Dozens of Iranian, German and North Korean scientists buzzed around the banks of computer monitors and the sphere itself, preparing for the first live test of the device. One of the Germans, a tall, bespectacled man with a blond toothbrush moustache, gave Hakim the thumbs-up. Rudolf Hoeckler was being paid a Persian fortune to
bring the laser-enrichment technology models to working status. Shihab knew that Hakim disapproved of mountains of Iranian money being paid to anyone from the West, but it was difficult not to like the tall German. Hoeckler was in a constant good humour and had made amusing attempts to learn Farsi.

“Blue hair eels in the morning, Herr Hakim,” Hoeckler said now with a grin, obviously pleased with himself for mastering yet another phrase in their language.

Shihab chuckled and took Hakim by the arm to lead him towards a small set of steel steps. “We’re just about ready,” he said. “Let’s go up to the observation room and have some tea. We have been requested to call the president the moment we have the results.”

Shihab handed Hakim a small, gold-rimmed glass of the steaming local tea. He knew that after the dry of the desert, the soldier’s mouth would be watering in anticipation. “You know, my friend, a successful production run today will be good for both of us,
inshallah
.”

Shihab hoped the test run’s success would not benefit the soldier
too
much. He liked Hakim’s quiet presence and his stay-out-of-the-way approach to managing the security of the site. A big promotion would mean reassignment, and the facility may end up with a more intrusive guard. Shihab would take one Hakim over a hundred of those psychopathic Revolutionary Guard any day.

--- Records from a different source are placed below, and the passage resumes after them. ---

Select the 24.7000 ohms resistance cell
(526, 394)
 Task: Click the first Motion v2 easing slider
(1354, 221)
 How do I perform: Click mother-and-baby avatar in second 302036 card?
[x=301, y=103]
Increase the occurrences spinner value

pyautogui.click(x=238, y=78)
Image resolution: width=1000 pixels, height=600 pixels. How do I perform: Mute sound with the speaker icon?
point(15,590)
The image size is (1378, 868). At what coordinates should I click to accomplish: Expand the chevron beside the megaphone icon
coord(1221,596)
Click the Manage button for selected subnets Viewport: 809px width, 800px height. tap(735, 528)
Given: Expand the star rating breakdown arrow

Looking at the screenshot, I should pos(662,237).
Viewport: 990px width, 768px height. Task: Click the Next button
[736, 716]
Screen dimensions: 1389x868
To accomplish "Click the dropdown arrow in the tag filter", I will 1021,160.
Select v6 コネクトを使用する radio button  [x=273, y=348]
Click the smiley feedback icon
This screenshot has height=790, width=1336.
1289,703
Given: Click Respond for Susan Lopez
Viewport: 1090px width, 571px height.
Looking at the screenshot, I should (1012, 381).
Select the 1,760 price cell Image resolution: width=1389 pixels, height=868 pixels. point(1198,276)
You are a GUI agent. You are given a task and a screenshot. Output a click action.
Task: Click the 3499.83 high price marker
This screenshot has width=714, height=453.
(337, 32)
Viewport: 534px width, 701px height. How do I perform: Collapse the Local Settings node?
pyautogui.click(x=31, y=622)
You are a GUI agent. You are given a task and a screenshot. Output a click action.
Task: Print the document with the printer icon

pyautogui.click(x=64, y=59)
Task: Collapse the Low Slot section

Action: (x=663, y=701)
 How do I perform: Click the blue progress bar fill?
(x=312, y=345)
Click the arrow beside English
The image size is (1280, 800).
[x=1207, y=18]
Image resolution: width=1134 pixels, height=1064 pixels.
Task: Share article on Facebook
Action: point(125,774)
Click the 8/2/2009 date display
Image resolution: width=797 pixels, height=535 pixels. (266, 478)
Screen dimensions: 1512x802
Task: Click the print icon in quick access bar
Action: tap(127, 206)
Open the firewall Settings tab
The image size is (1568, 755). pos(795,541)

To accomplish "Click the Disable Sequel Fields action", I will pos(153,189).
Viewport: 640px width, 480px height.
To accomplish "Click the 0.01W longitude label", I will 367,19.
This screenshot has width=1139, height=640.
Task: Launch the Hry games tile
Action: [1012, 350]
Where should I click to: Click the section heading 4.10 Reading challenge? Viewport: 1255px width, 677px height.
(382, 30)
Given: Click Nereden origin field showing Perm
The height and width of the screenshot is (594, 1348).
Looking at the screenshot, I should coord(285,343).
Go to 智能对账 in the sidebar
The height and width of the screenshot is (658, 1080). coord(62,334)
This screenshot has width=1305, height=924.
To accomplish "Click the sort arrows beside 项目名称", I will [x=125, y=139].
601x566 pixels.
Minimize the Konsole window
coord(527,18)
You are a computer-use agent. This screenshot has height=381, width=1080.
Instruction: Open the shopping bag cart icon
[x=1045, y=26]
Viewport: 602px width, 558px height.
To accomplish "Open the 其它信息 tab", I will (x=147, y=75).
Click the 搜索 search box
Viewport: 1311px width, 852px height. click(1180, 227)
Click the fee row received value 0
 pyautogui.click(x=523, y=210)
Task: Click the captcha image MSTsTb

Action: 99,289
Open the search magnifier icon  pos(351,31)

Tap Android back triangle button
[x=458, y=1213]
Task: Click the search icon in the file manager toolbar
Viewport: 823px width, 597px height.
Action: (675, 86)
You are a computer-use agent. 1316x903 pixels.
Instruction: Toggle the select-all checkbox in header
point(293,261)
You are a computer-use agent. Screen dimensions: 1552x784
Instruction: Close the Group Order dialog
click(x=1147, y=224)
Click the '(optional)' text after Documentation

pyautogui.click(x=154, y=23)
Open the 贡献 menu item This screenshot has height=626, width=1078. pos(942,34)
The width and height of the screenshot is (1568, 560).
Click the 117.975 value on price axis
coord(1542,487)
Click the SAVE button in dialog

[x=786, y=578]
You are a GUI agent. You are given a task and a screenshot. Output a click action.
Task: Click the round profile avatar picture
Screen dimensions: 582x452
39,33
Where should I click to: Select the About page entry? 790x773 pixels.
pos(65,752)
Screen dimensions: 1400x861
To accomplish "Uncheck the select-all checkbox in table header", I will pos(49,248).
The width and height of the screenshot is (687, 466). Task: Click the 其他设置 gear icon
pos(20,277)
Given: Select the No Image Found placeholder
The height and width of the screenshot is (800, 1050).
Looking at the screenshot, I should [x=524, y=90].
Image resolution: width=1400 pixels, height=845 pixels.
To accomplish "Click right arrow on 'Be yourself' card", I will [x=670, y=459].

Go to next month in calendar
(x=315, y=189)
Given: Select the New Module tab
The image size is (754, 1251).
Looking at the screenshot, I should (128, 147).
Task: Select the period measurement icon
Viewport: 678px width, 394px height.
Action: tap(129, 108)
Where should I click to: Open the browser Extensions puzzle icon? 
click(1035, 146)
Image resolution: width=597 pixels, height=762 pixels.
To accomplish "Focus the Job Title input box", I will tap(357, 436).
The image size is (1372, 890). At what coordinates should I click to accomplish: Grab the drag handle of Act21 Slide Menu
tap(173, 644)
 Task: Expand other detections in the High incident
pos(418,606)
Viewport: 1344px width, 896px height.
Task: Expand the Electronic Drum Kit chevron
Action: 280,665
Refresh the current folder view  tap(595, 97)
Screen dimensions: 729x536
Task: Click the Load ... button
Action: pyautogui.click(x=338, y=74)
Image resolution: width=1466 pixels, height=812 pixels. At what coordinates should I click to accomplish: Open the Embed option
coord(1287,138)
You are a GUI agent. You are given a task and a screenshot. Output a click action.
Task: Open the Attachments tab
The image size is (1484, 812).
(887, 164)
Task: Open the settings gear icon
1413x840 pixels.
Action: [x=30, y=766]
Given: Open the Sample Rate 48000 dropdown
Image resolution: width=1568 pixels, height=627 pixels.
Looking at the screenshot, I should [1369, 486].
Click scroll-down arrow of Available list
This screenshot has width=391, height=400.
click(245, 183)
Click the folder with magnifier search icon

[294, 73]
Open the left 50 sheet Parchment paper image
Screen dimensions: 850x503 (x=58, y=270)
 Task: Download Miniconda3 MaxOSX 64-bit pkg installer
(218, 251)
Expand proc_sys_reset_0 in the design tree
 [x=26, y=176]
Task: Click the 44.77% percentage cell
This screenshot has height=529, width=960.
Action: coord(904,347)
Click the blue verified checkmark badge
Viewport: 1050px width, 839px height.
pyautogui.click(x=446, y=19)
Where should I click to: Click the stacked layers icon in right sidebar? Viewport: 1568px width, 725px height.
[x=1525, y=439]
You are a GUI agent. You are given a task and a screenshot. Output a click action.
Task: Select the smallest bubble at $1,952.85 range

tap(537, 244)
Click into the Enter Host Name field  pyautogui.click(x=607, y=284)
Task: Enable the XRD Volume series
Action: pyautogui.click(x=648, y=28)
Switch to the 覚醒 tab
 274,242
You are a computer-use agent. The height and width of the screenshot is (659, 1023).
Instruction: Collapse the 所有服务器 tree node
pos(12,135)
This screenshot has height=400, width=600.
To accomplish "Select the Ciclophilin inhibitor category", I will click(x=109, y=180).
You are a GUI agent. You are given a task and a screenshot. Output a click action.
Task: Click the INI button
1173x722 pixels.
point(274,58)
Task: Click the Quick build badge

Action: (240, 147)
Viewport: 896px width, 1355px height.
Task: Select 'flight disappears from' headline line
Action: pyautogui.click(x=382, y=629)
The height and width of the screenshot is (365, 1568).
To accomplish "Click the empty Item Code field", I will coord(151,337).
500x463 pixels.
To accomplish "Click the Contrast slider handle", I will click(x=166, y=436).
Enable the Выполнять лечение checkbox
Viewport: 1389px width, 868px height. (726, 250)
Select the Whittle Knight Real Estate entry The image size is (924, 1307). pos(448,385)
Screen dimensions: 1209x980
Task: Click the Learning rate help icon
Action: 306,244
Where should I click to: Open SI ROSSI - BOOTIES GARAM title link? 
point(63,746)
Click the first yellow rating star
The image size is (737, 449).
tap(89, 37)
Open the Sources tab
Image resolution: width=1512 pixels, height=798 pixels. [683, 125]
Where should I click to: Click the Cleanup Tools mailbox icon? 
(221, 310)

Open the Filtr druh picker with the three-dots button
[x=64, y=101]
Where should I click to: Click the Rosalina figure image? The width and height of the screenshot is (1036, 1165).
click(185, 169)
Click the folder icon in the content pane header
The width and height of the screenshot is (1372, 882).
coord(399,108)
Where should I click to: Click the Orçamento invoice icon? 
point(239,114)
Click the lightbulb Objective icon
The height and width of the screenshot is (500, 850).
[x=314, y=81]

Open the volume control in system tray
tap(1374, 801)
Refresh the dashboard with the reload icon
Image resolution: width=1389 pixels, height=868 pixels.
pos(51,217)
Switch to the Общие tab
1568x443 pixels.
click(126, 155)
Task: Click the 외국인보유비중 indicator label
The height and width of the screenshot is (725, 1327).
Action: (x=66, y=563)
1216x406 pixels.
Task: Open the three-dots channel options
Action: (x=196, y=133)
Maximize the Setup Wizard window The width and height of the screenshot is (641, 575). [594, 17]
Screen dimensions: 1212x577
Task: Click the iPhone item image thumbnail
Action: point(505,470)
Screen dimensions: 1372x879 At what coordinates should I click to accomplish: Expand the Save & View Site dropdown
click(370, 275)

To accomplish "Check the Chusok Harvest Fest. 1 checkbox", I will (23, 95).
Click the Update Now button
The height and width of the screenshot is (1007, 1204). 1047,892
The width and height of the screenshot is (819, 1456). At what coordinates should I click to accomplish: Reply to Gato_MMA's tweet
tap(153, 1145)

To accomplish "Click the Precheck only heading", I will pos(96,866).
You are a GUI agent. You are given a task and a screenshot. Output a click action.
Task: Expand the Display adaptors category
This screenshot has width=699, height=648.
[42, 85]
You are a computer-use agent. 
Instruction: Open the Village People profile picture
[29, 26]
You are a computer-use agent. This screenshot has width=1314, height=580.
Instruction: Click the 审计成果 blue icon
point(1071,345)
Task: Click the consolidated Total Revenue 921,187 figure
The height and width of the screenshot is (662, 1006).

He put down his cup and wiped his hands down his sides; it was nearly time. On the computer screen nearby, a single line of ten glowing circles were all green except for one—and then this too changed to green, indicating a positive
all systems go
sequence. Shihab started the image recording of the laboratory floor and commenced the data transfer program to distribute the information back to their sister facility. The second site was a few months
behind Jamshid I, so if anything went catastrophically wrong with this test they would learn from those mistakes.
Please, oh merciful Allah, don’t let there be any mistakes
, Shihab prayed.

He keyed in a few commands and the overhead lights in the laboratory dimmed. The technicians and scientists pulled protective visors over their eyes and the observation window darkened to deflect any laser scattering. Shihab pressed the microphone switch down and his voice echoed over the floor of the chamber. “Is everyone ready?”